Q.: Quelles normes pour le D-Cinéma
R.: Il existe des règles qui varient assez peu selon les pays (la normalisation fonctionne assez bien). L'Academy of Motion Picture Arts and Sciences a adopté les spécifications suivantes pour les DCP :
Video:                24.00 frames per second
Compression:     JPEG2000
Color Space:       XYZ
Video Format:     2K - 2048x1080 container size (1920x1080, 1998x1080, 2048x858 and other image sizes are acceptable)
Audio Format:     24-bit, 48 kHz uncompressed
                            Minimum 3 channels (Left,Right,Center) or 5.1 (L,R,C,LFE,LS,RS)
Audio Channel
Mapping:            1:Left   2:Right   3:Center   4:Subwoofer  5:Left Surround   6:Right Surround
Encryption:         Unencrypted material only

De son côté, la France dispose d'une norme AFNOR NF S 27-100 pour "salle de projection électronique de type cinéma numérique" dont les spécifications techniques sont les suivantes :



 Q.: Dans ce cas, comment puis-je faire un DCP ?
R. : Plusieurs solutions sont disponibles. Il existe des solutions professionnelles, comme celle proposée par Rovi, dénommée Total Code Studio, ou encore easyDCP, qui est intégré aujourd'hui à la toute dernière version de Resolve, la suite d'étalonnage de Blackmagic Design.On pourra aussi s'intéresser à des solutions open source, comme OpenDCP ou, plus facile, DVD-o-matic qui fonctionne plutôt bien, semble-t-il.
Le seul problème (mais il est de taille) avec toutes ces solutions, c'est que le DCP ainsi crée ne peut être réllement testé et évalué que sur grand écran, avec un projecteur D-cinéma. Les DCP utilisent un espace colorimétrique différent de celui intégré à votre moniteur informatique ou vidéo, ce qui signifie qu'il n'est  possible, sur une station de travail, que d'émuler le look spécifique de la projection en salle.

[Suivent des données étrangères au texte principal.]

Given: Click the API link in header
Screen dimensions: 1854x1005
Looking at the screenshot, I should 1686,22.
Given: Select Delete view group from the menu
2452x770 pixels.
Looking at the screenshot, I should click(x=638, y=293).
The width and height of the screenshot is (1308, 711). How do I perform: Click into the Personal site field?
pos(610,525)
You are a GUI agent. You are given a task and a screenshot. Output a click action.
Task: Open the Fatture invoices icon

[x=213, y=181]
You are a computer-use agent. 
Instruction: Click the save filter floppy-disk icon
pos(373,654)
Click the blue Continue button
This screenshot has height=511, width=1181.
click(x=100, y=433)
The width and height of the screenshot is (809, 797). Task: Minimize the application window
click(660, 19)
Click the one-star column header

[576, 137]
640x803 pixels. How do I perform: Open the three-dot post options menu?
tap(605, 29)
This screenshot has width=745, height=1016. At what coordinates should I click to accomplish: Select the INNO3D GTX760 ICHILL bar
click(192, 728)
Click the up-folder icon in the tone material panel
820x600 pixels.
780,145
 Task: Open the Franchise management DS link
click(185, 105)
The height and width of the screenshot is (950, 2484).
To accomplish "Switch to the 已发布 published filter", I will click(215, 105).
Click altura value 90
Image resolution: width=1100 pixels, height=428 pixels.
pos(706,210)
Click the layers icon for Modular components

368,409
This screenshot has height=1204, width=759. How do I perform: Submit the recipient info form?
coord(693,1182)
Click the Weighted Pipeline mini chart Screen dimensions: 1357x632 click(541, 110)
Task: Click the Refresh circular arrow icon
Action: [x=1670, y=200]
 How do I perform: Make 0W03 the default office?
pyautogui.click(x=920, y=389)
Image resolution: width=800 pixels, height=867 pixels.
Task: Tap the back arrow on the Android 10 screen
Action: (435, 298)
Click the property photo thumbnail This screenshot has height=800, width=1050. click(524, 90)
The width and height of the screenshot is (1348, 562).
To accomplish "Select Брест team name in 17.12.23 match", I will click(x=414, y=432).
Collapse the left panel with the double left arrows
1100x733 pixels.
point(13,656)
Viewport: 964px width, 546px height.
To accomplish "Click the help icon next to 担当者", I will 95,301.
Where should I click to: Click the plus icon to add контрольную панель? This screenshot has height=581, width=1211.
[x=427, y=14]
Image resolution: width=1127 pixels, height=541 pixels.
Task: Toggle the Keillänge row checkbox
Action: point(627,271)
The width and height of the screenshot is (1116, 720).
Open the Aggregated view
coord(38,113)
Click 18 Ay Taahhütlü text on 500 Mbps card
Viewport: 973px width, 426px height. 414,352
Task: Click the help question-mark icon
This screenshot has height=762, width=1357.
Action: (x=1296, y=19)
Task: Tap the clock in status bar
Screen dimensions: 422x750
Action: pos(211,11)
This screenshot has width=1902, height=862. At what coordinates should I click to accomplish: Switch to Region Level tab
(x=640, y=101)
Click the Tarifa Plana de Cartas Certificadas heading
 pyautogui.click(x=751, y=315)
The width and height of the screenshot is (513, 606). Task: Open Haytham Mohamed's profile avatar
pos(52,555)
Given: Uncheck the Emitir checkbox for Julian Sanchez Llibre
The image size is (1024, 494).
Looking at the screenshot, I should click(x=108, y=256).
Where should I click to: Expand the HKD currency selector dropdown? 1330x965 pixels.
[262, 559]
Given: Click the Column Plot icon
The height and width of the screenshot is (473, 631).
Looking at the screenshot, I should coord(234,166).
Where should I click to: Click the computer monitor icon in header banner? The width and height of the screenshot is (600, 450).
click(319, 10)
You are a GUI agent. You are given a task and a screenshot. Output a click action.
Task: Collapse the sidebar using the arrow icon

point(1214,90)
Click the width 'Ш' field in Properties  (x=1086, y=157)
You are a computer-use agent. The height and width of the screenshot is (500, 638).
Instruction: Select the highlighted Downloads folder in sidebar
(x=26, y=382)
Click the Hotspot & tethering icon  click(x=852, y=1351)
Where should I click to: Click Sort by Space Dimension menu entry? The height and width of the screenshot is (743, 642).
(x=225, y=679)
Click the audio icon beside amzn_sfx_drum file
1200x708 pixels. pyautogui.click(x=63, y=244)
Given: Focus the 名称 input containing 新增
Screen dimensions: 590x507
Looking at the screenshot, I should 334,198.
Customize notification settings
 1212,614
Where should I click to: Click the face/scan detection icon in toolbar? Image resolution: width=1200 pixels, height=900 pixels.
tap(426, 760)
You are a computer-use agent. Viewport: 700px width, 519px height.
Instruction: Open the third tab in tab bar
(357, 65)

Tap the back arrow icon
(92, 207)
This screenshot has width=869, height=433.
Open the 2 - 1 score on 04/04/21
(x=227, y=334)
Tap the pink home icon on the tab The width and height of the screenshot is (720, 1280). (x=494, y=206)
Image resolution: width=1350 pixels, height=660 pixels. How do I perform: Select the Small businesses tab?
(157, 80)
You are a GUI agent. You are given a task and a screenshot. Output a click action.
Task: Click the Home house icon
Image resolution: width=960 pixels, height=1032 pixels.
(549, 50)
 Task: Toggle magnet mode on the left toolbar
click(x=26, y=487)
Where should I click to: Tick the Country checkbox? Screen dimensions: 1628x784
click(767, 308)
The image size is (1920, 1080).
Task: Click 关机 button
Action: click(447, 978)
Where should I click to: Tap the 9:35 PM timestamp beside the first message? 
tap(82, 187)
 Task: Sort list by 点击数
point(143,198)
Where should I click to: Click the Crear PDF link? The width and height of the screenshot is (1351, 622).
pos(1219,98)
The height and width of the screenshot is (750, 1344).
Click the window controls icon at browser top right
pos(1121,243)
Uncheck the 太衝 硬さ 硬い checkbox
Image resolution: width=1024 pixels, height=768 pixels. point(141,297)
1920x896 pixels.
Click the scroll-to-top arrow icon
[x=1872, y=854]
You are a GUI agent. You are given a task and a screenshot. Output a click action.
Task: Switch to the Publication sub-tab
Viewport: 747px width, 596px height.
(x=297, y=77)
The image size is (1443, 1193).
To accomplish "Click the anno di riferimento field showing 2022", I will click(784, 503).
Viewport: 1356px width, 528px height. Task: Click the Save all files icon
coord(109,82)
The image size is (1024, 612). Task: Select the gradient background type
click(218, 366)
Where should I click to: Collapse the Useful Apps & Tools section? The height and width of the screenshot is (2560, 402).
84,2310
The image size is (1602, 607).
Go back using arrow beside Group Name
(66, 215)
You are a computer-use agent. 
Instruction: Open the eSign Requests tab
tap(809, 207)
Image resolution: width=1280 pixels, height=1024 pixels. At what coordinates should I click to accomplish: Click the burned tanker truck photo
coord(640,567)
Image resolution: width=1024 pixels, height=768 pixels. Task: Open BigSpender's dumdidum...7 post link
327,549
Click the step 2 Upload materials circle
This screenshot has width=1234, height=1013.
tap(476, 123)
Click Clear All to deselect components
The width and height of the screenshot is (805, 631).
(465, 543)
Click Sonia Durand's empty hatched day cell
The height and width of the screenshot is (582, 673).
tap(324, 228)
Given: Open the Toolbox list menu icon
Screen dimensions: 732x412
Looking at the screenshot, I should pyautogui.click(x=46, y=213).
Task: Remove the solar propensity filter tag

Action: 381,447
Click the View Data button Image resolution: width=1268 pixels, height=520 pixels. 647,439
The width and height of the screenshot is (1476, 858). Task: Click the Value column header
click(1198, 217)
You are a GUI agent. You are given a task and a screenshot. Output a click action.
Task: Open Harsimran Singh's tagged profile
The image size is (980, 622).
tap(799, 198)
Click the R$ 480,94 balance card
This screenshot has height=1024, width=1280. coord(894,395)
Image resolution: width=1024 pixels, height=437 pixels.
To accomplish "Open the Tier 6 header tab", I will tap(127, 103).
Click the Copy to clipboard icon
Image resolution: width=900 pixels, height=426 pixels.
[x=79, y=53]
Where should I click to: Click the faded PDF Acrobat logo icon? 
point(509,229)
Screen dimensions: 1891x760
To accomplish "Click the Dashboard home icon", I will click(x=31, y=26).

Q.: Où peut-on trouver les spécifications du DCP ?
R.: Dans les documents suivants, SMPTE 428-1-2006 D-Cinema, ISO/IEC 15444-1, SMPTE 428-2-2006 D-Cinema, SMPTE  428-3-2006 D-Cinema


Au final, pour permettre la réalisation du DCP dans une des solutions proposées, il vous faudra le film dans un fichier HD Quicktime ou AVI, compressé au format JPEG-2000, avec les spécifications suivantes :

Video : 24, 25, 30, 48, 50, and 60 fps @ 2K
            24, 25, and 30 fps @ 4K
            24 and 48 fps @ 2K stereoscopique

Format : HDTV 1920x1080 ou 3840x2160 pour du 16:9 (~1,78:1)
              Flat 1998x1080 ou 3996x2160 (~1,85:1)
              Scope 2048x858 ou 4096x2160 (~2,39:1)

Bit rate max. : 250 Mbit/s.
Espace colorimétrique : XYZ
Résolution : 12 bits par pixel (soit 36 bits au total)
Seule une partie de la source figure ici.